I agree with you wholeheartedly that “the literature on technology is somewhat uneven….if you’re trying to understand the nature of technological progress more generally, the range of good options narrows significantly.”

I think that this is exactly the gap (or one of them actually) that Progress Studies need to fill. Unfortunately, other than you, I have not seen many working on that problem.

Writing yet another case study about a specific technology, organization, or nation is not gong to add much to our knowledge. When the sample size is one, it is hard to identify causality.

What we need is to integrate the hundreds of case studies that already exist into a parsimonious, historically accurate and useful theory that can be applied into the real world today. I have been frustrated with how few Progress Studies writers have even attempted to so (you excluded).

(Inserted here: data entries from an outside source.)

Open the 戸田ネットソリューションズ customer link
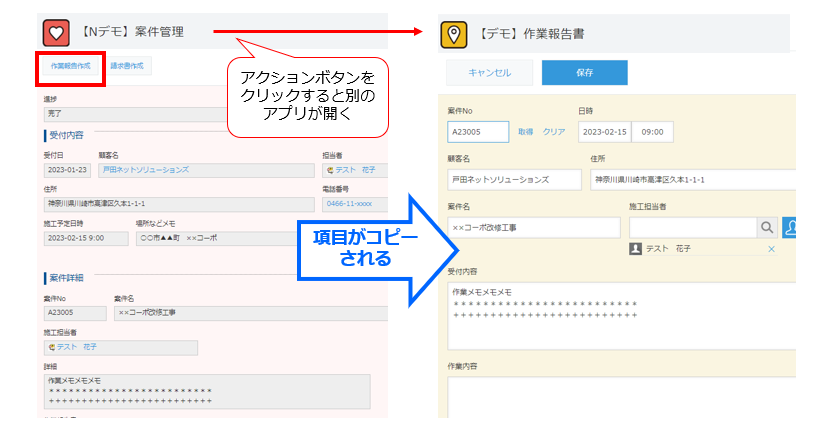 (x=145, y=170)
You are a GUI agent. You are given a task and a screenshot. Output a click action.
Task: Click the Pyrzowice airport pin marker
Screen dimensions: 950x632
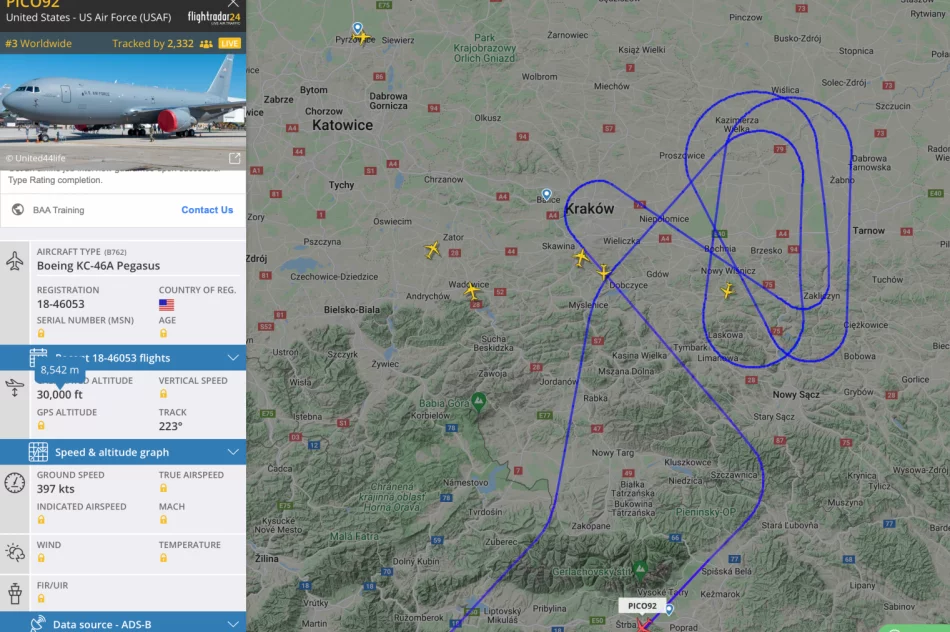357,28
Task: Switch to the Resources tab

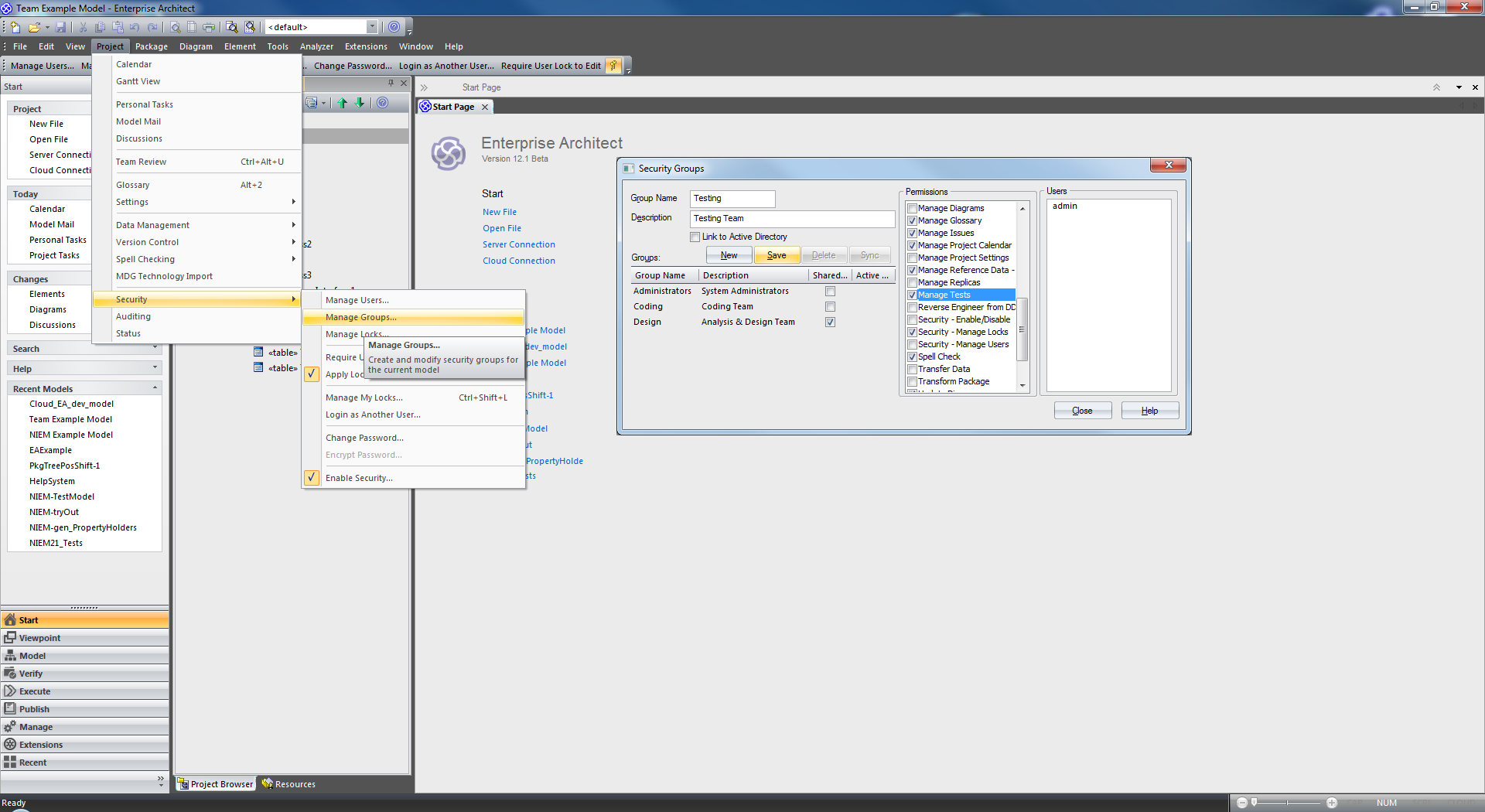Action: tap(289, 784)
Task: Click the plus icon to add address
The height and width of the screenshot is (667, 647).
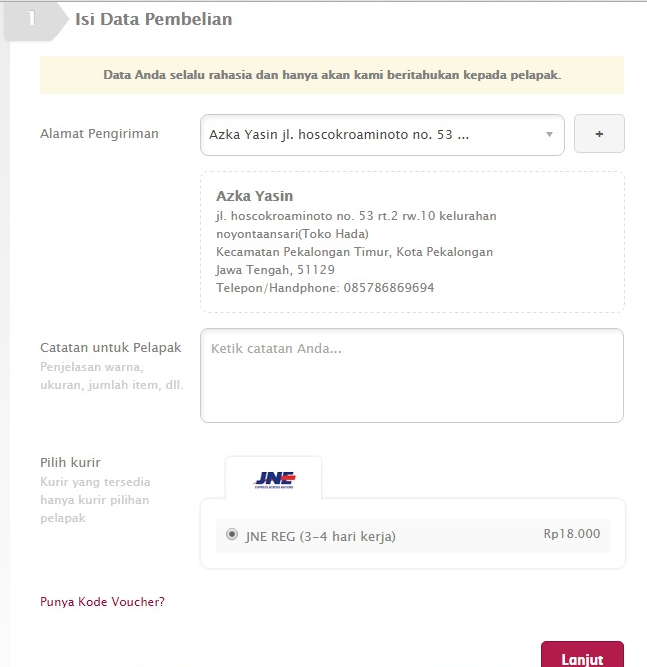Action: click(x=599, y=134)
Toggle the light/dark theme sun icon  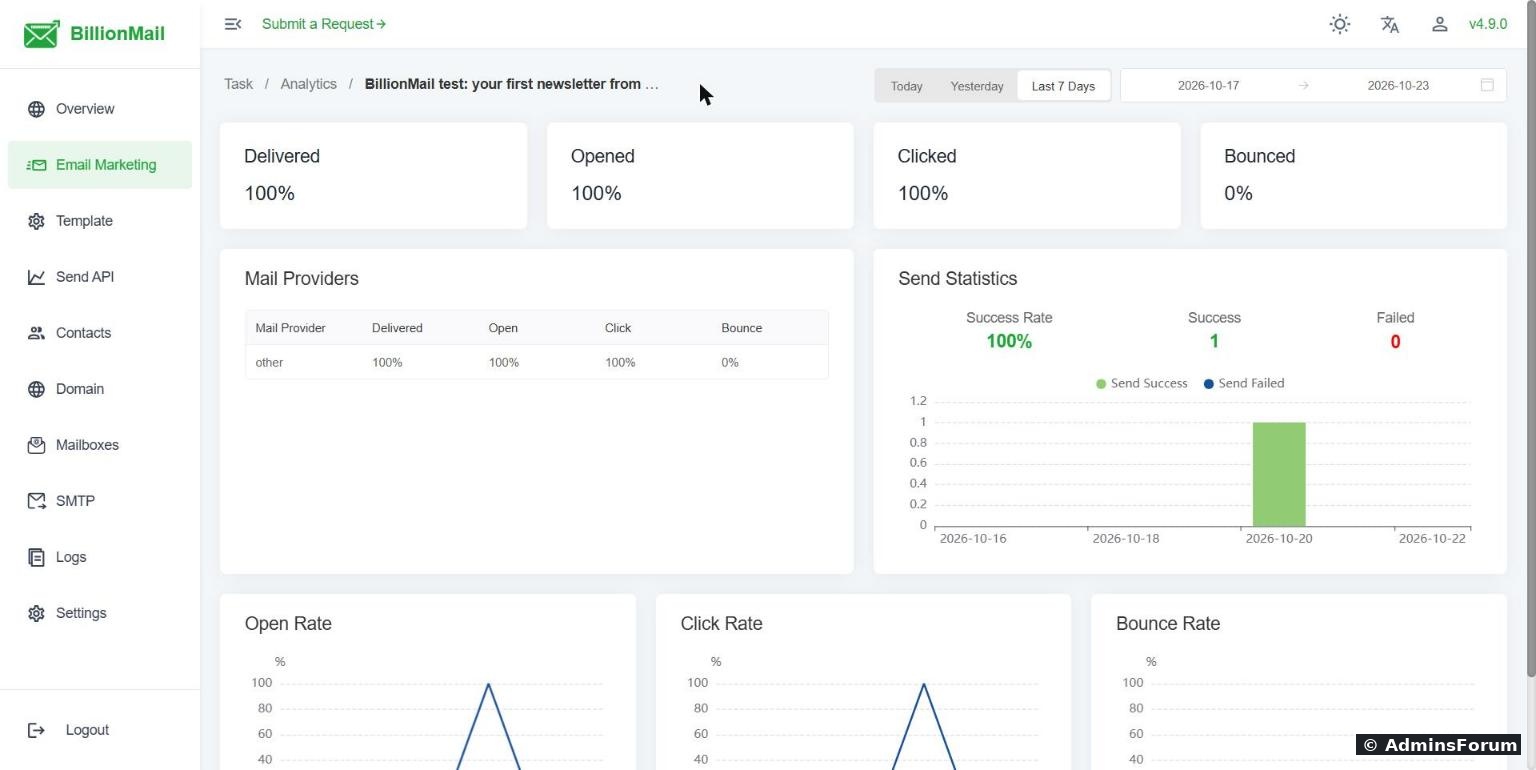point(1340,24)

I also agree that Brian Arthur’s Nature of Technology is by far the best theory of technology developed so far. I have a brief summary of that book here:

https://techratchet.com/2020/01/10/book-review-the-nature-of-technology-by-w-brian-arthur/

For those who are interested in a broader view of technological innovation, they might check my series on the topic:

https://frompovertytoprogress.substack.com/p/technological-innovation-the-series

I also have an article on competing theories of Technological Innovation and Diffusion in my larger series on the Pre-History of Progress Studies:

https://frompovertytoprogress.substack.com/p/theories-of-technological-innovation

Michael Frank Martin's avatar

One thing I like less about Arthur's approach to the problem is how he focuses on the technology itself rather than on the humans who invent the technology. I understand the convenience of that, but I feel the technology will always be downstream of the process of invention — an artifact of progress.

That being said, I believe that finding ledges in the landscape that allow for new abstraction layers in a search through its combinatorial complexity is part of the process of invention and innovation, and the human evidence for that is plentiful.

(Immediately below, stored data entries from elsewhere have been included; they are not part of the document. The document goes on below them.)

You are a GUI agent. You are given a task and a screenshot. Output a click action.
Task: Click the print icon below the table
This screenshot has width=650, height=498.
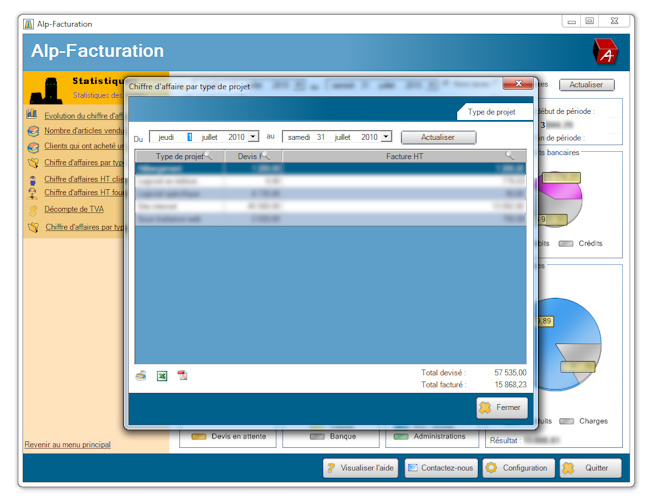pyautogui.click(x=141, y=376)
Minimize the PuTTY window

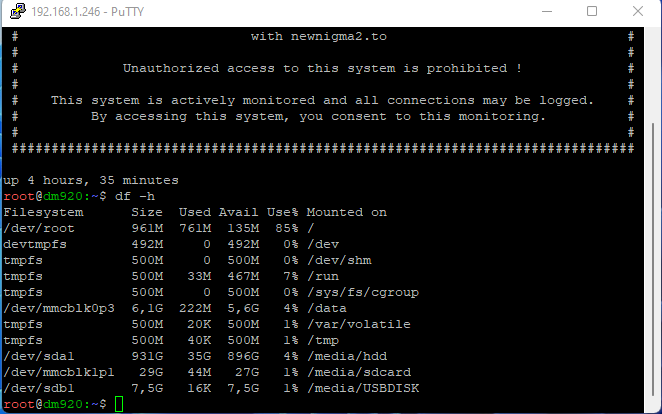544,11
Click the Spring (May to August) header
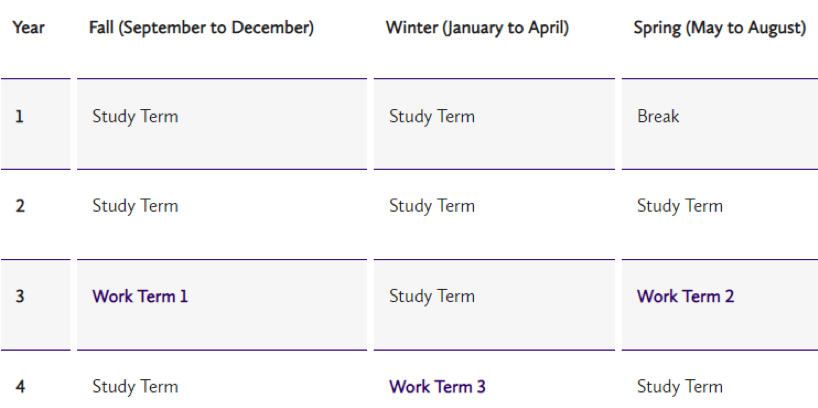The height and width of the screenshot is (408, 818). [719, 28]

https://www.symmetrybroken.com/invention-as-exploration/

The biggest open question in technology right now is whether machines will be able to replicate the process that humans have followed for doing this kind of work. There's money at stake, which means motivated reasoning and magical thinking are working hand in hand to obfuscate the problems that remain.

One of the core problem that remains is that we don't yet have an architecture that allows for reliable causal inferencing. The transformers are great at recognizing causal connections that have already been established. They're not currently capable of independent causal reasoning. In reflecting upon how we humans choose what parts of the sparse, high-dimensional landscape to explore, I believe that causal reasoning has been necessary.

The machines cannot tell us where our attention *should* be.